Nightveil is a fictional character, a superheroine who appears in the Femforce comic book, published by AC Comics. An adaptation of the Golden Age superhero Phantom Lady, she has also been known as Blue Bulleteer and Nightfall. Her secret identity is Laura Wright, daughter of a member of the United States Senate.

== Publication history ==
Nightveil (in her Blue Bulleteer identity) is an adaptation of the Golden Age superhero Phantom Lady. AC believed that the copyrights to the original character and stories had lapsed and were now in the public domain, but DC Comics asserted that it owned the rights to the character. AC declined to challenge the larger publisher.

In her first appearance, Captain Paragon #1 (1972), she was named The Phantom Lady. In Bill Black's Fun Comics #4 (March 1983), she became Nightfall. She was renamed Nightveil in Nightveil #1 (1984). She first appeared as Blue Bulleteer in FemForce Special #1 (Fall 1984).

== Fictional character biography==
Laura Wright was born on December 4, 1920. She began her crimefighting career as the masked Blue Bulleteer, using a pair of firearms to battle evil. In the 1960s, Laura became the pupil of an otherworldly being Azagoth. He took her to another dimension called Limbo for sorcery training. Then, she later reappeared on Earth as Nightveil, with her youth restored and ready to fight crime again. Nightveil combats supernatural villains like the Black Shroud, Gorgana, and her nemesis Alizarin Crimson.

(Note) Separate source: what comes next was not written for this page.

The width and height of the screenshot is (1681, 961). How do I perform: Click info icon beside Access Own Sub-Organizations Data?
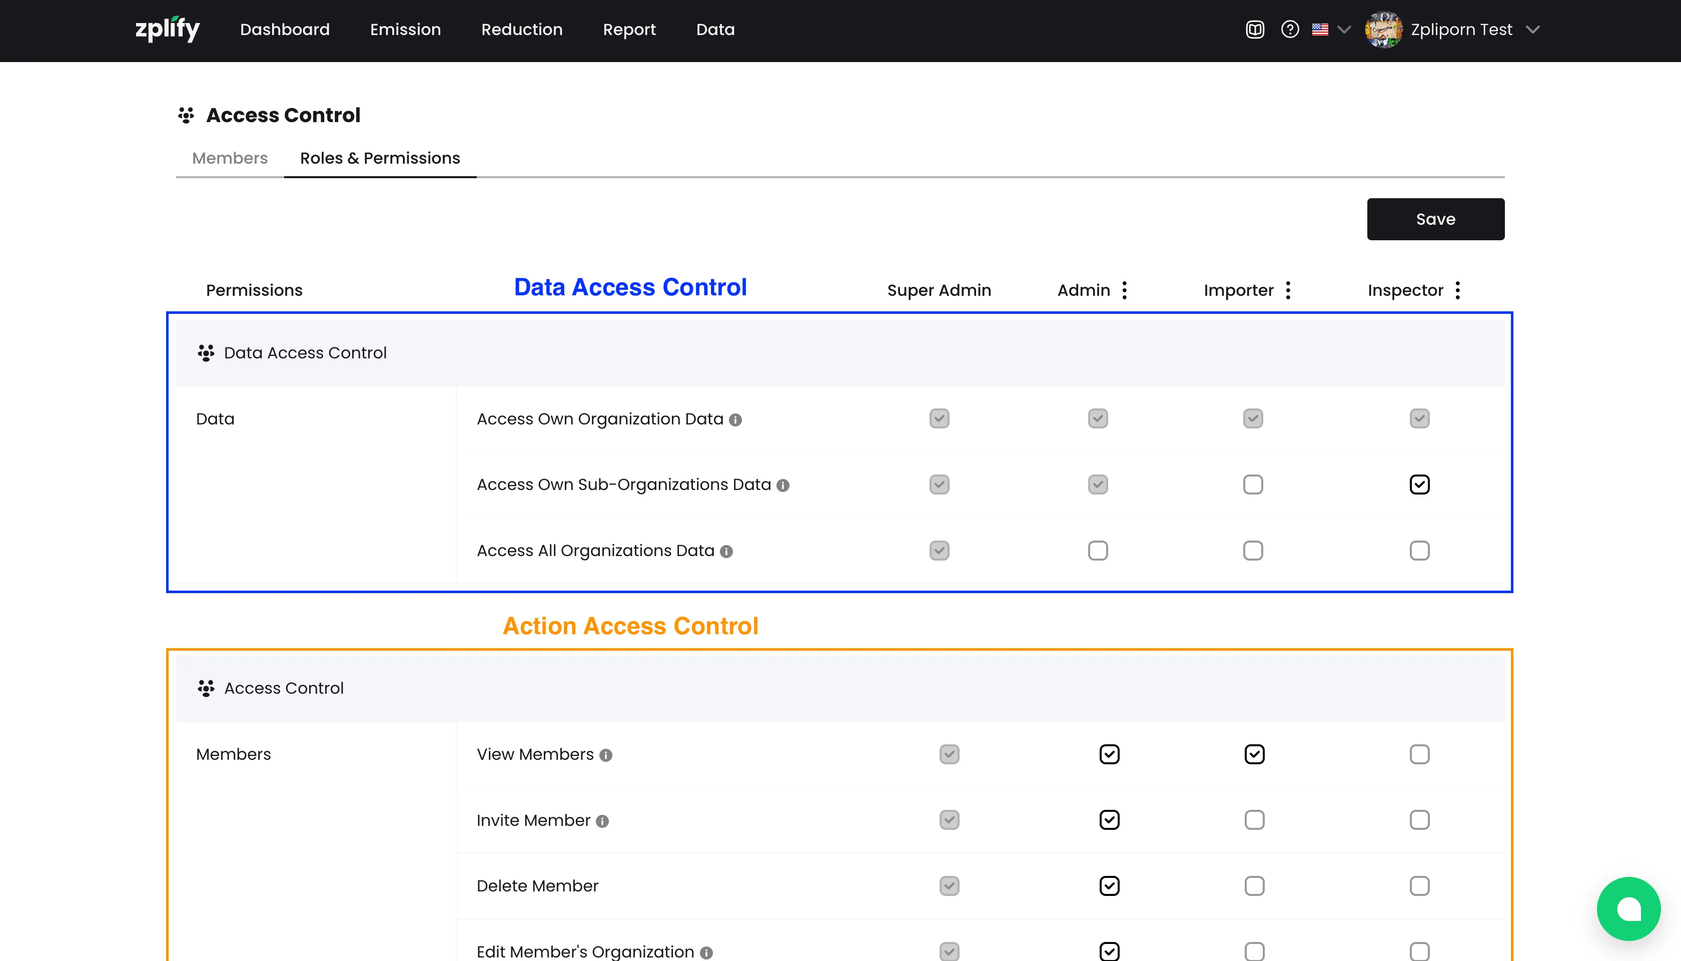(783, 486)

== Powers and abilities ==
Originally, Laura have no superpowers, but fought evil as the Blue Bulleteer, a costumed markswoman. After a near-fatal injury, she was rescued by the wizard Azagoth, who has given her genuine mystical powers (such as teleportation, flight, intangibility, and elemental control). Even as a witch, Nightveil still maintains her agility.

== Live appearances ==
In live appearances, Nightveil is played by Mary Capps.

Capps made appearances at conventions as Nightveil until 2007, her last appearance being at Visioncon in Springfield, Missouri. It was at this point that Visioncon declined to re-invite her because of lack of fan interest. She has said, however, that even if she had been invited, she would not have been able to make the trip from Texas.

=== Film ===
In 2005, AC Comics released the low-budget live-action movie Nightveil: Witch War. It starred Mary Capps in the title role. Her husband, Chuck Capps, played a jewel thief, with Maria Paris as Nightveil's nemesis, Alizarin Crimson/Lenore Stratten.

Nightveil and the Sorcerers Eye - 2010 - Maria Paris as Nightveil - 49 minutes - Bill Black - director & producer.